“O cancro está a tornar-se, progressivamente, uma doença crónica”
Celebra-se hoje, 4 de fevereiro, o Dia Mundial do Cancro. Segundo dados da Organização Mundial da Saúde, a nível global, todos os anos, cerca de 8 milhões de pessoas morrem de cancro e muitas destas mortes poderiam ser evitadas através da prevenção, deteção precoce e tratamento. O consumo de tabaco e bebidas alcoólicas, a alimentação inadequada, a obesidade e o contacto com alguns vírus estão, segundo Vítor Rodrigues, entre os principais fatores desencadeantes de doença oncológica. O Raio-X falou com o presidente da Liga Portuguesa Contra o Cancro (LPCC) que frisa que, progressivamente, esta é uma doença que está “a tornar-se crónica”.

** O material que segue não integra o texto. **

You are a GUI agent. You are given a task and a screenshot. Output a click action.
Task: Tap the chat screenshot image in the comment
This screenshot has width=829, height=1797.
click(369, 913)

Raio-X (RX) – Qual é o retrato que faz do cancro atualmente?
Vítor Rodrigues (VR) – Uma doença que continua grave, mas que perdeu muito do estigma que a acompanhou durante tantos anos. Essa mudança de paradigma permitiu uma maior efetividade das campanhas de prevenção primária e um diagnóstico mais precoce, com consequente aumento da sobrevivência e estabilização global da mortalidade. O cancro está a tornar-se, progressivamente, uma doença crónica.
RX – A incidência do cancro em Portugal continua a aumentar. Quais são os principais motivos?
VR – Não nos devemos esquecer de que o principal fator de risco para a doença oncológica é a idade. Deste modo, como toda a sociedade está a envelhecer – e com um significativo aumento da esperança de vida – não é de admirar que o número de casos continue a aumentar. No entanto, quando se analisam as taxas de incidência a situação é algo diferente, pois elas são padronizadas, isto é, o efeito da idade é retirado, e esse cenário é algo diferente, com um aumento geral muito menos significativo. Por outro lado, estaremos a sofrer agora do efeito de exposição a diversos factores de risco, exposição que se verificou há já muitos anos e cujos efeitos são cumulativos ao longo do tempo.
RX – Quais são os fatores de risco?
VR – São múltiplos e variados, mais ou menos específicos para diversos tipos de cancro e em diversas localizações anatómicas, com uma causalidade cruzada muito grande. De qualquer modo, os que parecem ter maior importância são o consumo de tabaco, o consumo excessivo de bebidas alcoólicas, alimentação inadequada, o sedentarismo, a obesidade, alguns agentes infeciosos e virusais.
RX – De que forma podemos fazer a prevenção do cancro?
VR – A prevenção de cancro tem vários níveis. A prevenção primária dedica-se à divulgação dos factores de risco e mecanismos de ação, por forma a que o seu reconhecimento e interiorização, possa induzir nos indivíduos a modificação de hábitos e estilos de vida levando à diminuição da incidência de cancro (e de outras doenças crónicas). A prevenção secundária – após o cancro surgir – visa realizar um diagnóstico o mais precoce possível, pois aumenta a probabilidade de tratamentos mais eficientes, menos agressivos, aumentando a sobrevivência e diminuindo a mortalidade. Entre as modalidades de diagnóstico precoce sobressaem o rastreio populacional organizado para o cancro da mama na mulher, o cancro do colo do útero e o cancro colo-rectal. Uma vez que nem sempre é possível “curar” o cancro, há que dedicar uma atenção especial à qualidade de vida do doente e fornecer-lhe apoio, apoio esse que deve ser estendido aos seus familiares e outros cuidadores.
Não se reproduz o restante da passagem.